Proposed amendments to the National Prosecuting Authority (NPA) Act will clip Ramaphosa’s powers as the new law states that the length of suspension may not exceed 12 months.

The Judicial Matters Amendment Bill 2018 follows the Constitutional Court’s confirmation in August of the North Gauteng High Court’s decision that parts of Section 12 of the NPA Act were constitutionally invalid to the extent that the section permits the suspension by the president of an NDPP and deputy NDPP for an indefinite period and without pay.

This was the same judgment in which the apex court found the appointment of Shaun Abrahams as NDPP unlawful and invalid and that his predecessor, Mxolisi Nxasana, must repay over R10.2 million of the R17.3m golden handshake he was paid after the deal was declared invalid.

The Council for the Advancement of the South African Constitution (Casac) had applied to the high court to have the section declared constitutionally invalid.

Casac argued that parts of the section permitted the president to suspend the NDPP or deputy NDPP without any form of parliamentary oversight while their removal can only happen with Parliament’s agreement, and that there were no time frames for when the head of state must initiate the formal inquiry after the suspension(s).

This allowed for a situation where the NDPP and the deputies could be suspended for lengthy periods before their fitness to hold office was actually determined.

The council also complained that the NPA Act also provided that the default is that the NDPP receives no salary, unless the president decides otherwise, which it said gave him a discretion that is untrammelled and unguided.

The new proposal states that when the NDPP and the deputies are provisionally suspended from office they shall receive their full salary for the duration of their suspension.

In December 2017, Gauteng Judge President Dunstan Mlambo, judges Natvarlal Ranchod and Willem van der Linde found the section of the act allowing the president to extend the term of office of an NDPP who reaches the retirement age of 65 unconstitutional and invalid.

The section empowers the president to extend the term of office by up to two years as long as it does not exceed 10 years.

In the amendment bill, the section giving the president powers to extend the NDPP’s term by up to two years upon reaching 65 has been completely deleted.
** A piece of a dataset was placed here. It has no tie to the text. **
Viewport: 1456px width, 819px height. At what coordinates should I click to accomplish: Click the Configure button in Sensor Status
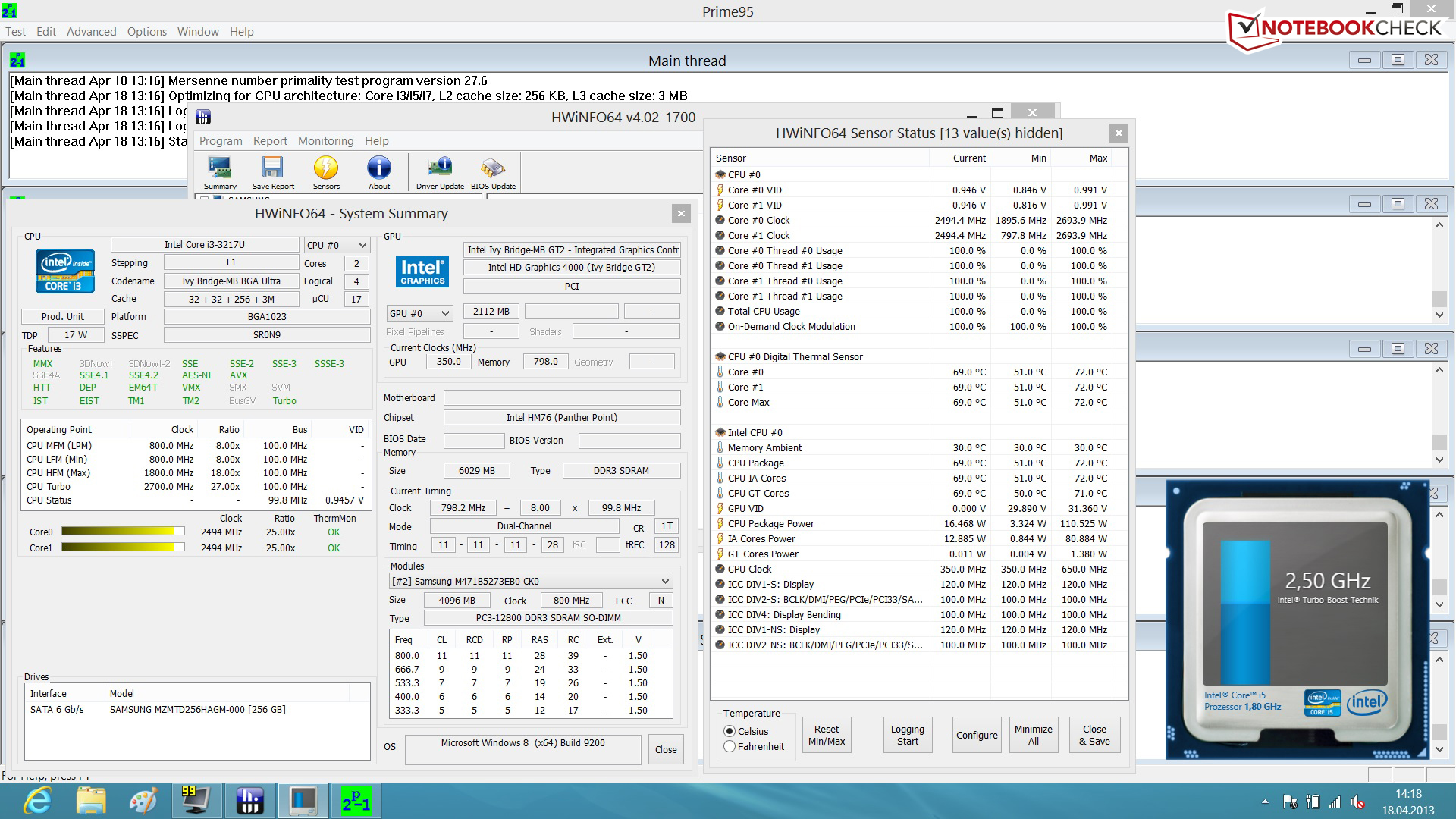coord(977,735)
If promulgated, the proposed amendments would mean newly-appointed NDPP Shamila Batohi, who turned 58 last month, will only serve seven years of her decade-long term of office.

None of Batohi’s five permanent predecessors finished their terms and the longest-serving was the first NDPP, Bulelani Ngcuka, who lasted six years in the hot seat.

This week, the Justice Development said it had formulated the amendments with the assistance and at the request of various stakeholders and had invited submissions until the end of next month.